WORK INSTRUCTION
The whole listing is to be written out again exactly; the pictures are not.

INFORMATION PROVIDED
* * * * * * * * *

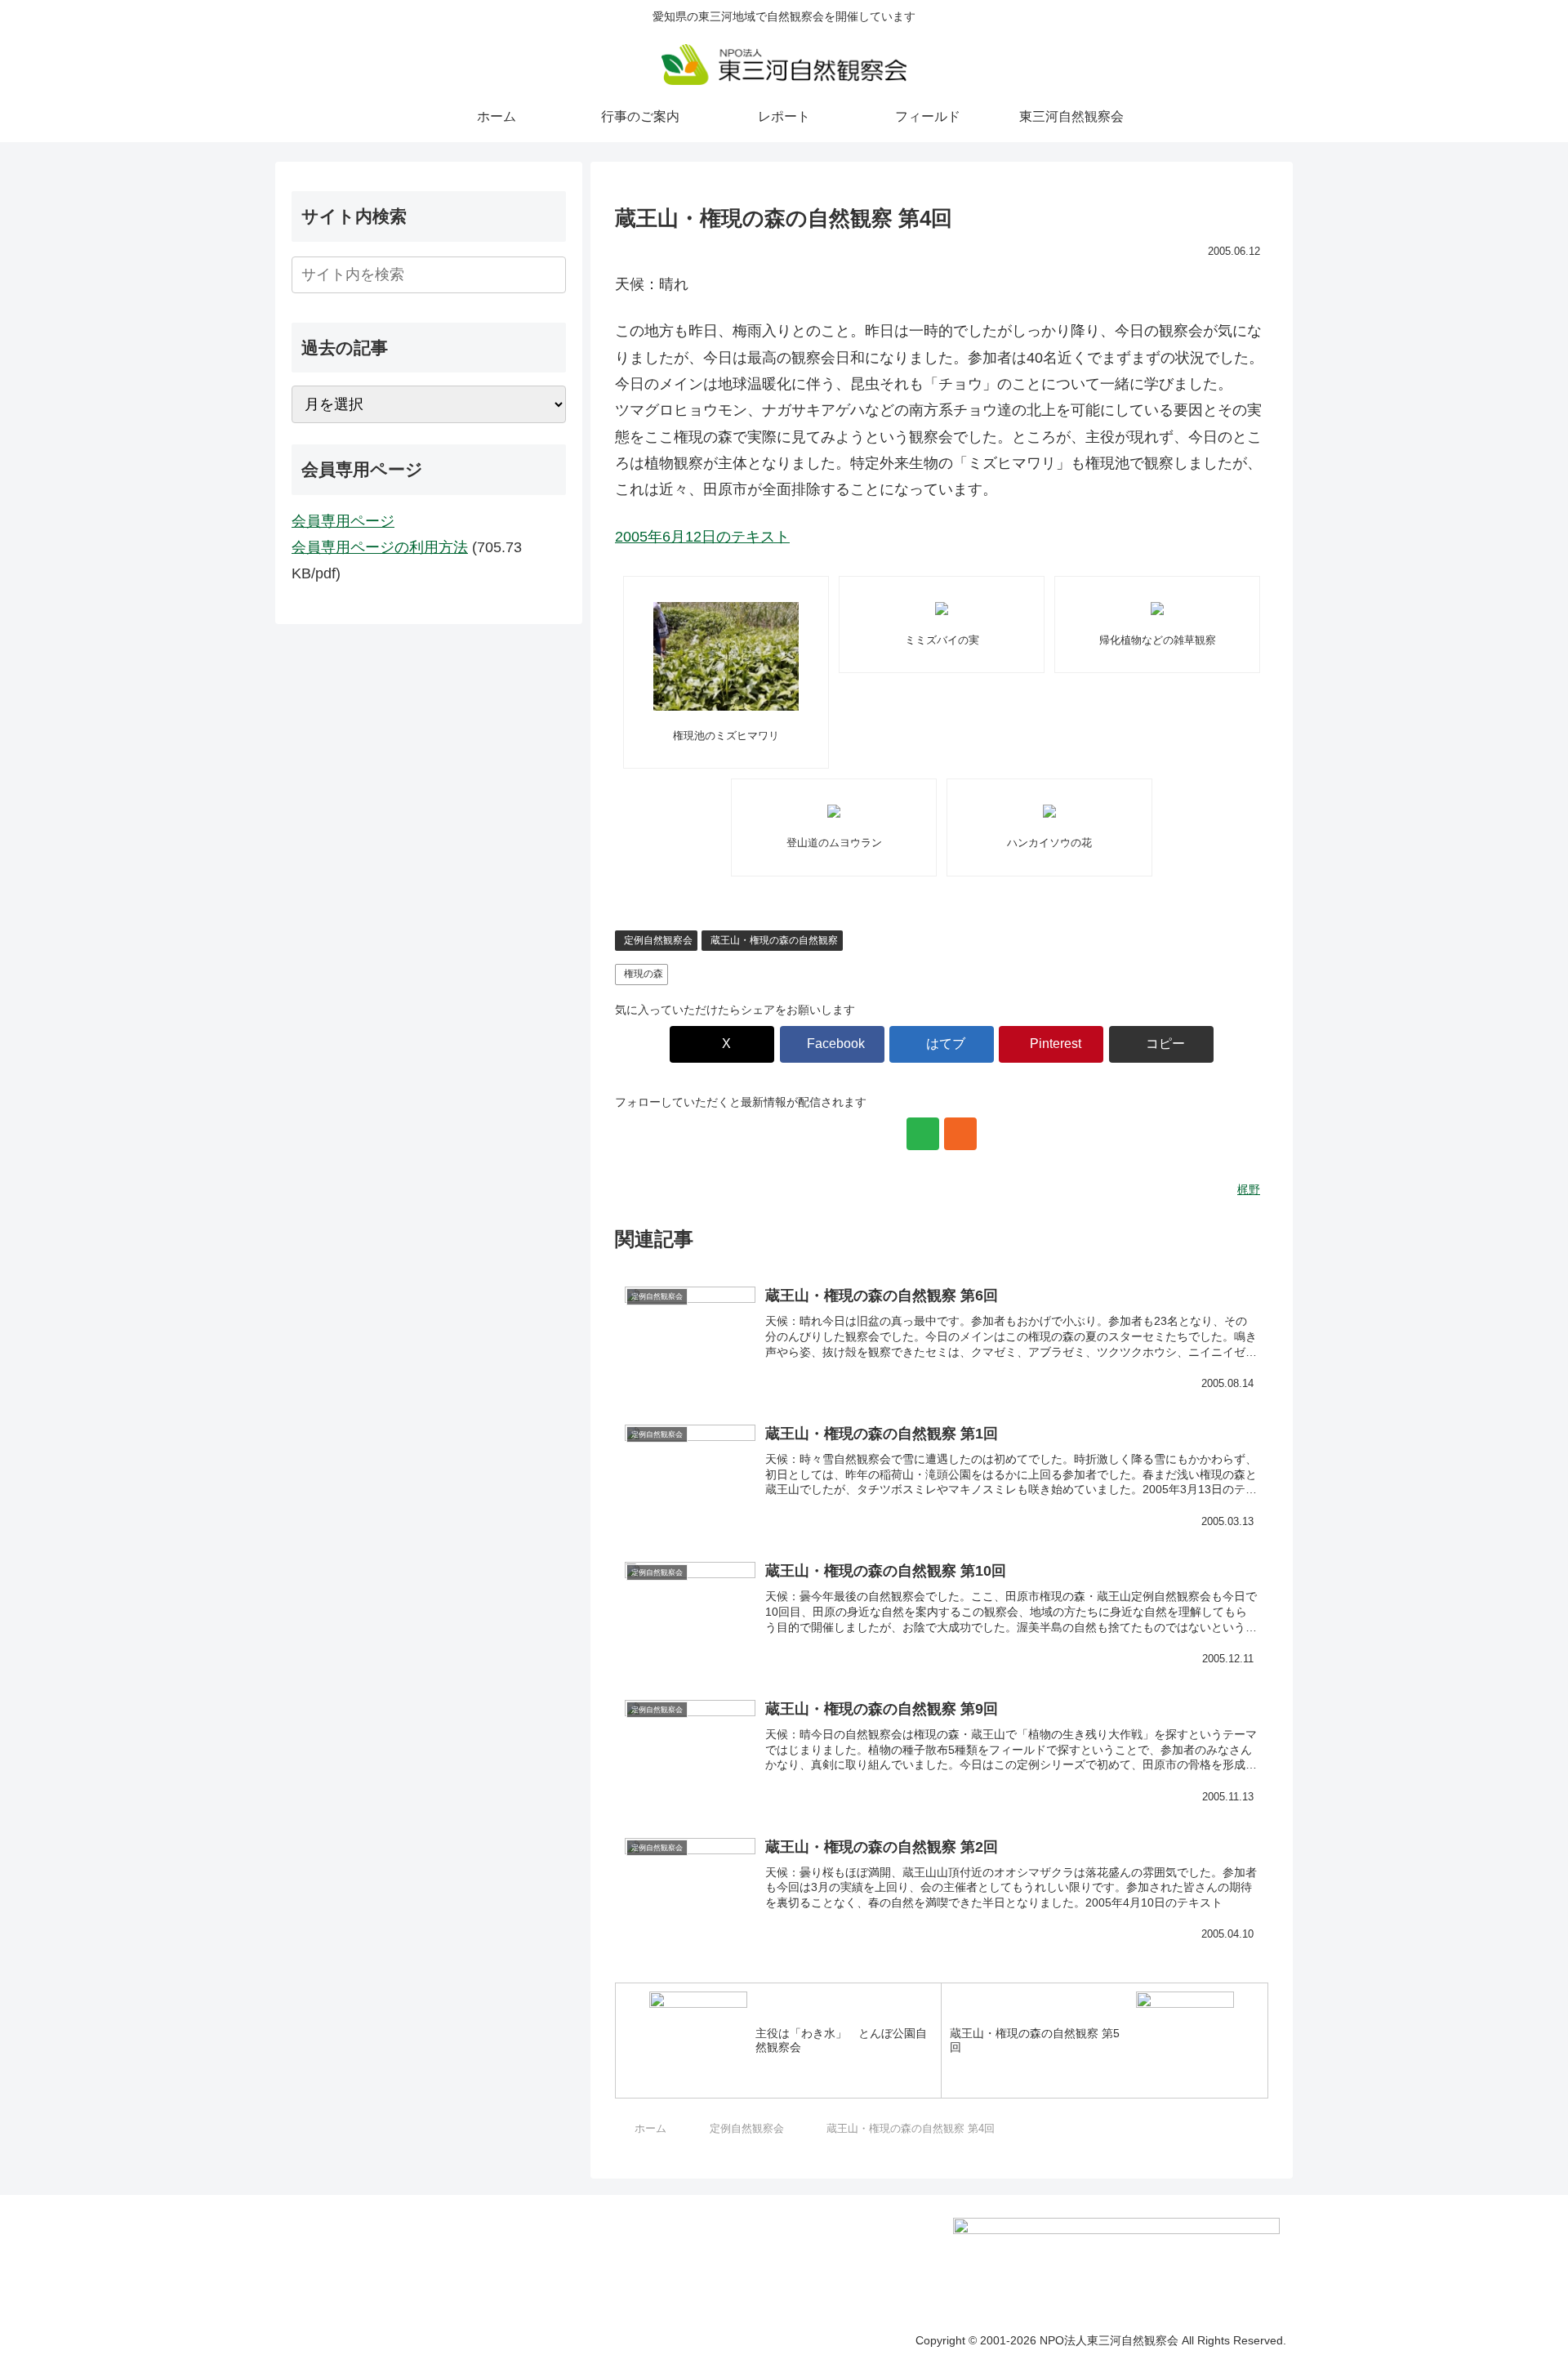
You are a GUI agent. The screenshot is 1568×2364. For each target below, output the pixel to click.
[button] (1161, 1044)
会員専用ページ (343, 521)
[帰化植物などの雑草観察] (1157, 608)
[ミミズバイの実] (941, 608)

* * * * * * * * *

ANSWER TO THIS EXERCISE
You are a GUI agent. The screenshot is 1568×2364. For each target below, output the pixel to click.
[button] (1161, 1044)
会員専用ページ (343, 521)
[帰化植物などの雑草観察] (1157, 608)
[ミミズバイの実] (941, 608)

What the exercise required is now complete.